TASK GOAL
Please count how many lines in the data below contain the string "size", treating uppercase and lowercase as different, and reply with the number alone.

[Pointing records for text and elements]
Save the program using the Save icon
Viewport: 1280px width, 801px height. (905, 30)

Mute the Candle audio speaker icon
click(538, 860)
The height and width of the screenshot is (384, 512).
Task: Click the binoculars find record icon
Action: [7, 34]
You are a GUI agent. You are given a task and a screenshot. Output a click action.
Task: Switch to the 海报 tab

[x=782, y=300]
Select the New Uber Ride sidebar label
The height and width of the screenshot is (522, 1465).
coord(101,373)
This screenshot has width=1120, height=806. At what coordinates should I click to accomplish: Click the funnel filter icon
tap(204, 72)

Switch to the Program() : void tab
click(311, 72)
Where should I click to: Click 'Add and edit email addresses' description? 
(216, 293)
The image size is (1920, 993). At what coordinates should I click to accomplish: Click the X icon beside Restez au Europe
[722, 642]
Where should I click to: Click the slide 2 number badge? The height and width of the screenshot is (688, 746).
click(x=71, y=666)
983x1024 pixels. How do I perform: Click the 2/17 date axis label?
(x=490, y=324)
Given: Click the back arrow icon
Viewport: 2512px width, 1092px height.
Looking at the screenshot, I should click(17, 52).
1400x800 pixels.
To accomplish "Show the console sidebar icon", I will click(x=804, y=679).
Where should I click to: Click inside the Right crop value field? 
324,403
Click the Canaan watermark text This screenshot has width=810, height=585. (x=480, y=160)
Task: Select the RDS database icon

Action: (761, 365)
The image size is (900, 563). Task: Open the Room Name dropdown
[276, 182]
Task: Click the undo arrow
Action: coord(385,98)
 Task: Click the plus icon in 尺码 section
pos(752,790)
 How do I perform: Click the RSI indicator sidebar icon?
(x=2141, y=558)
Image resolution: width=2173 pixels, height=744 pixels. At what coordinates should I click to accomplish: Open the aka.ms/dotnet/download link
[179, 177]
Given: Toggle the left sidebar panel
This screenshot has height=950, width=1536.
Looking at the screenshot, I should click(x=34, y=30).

FULL ANSWER
2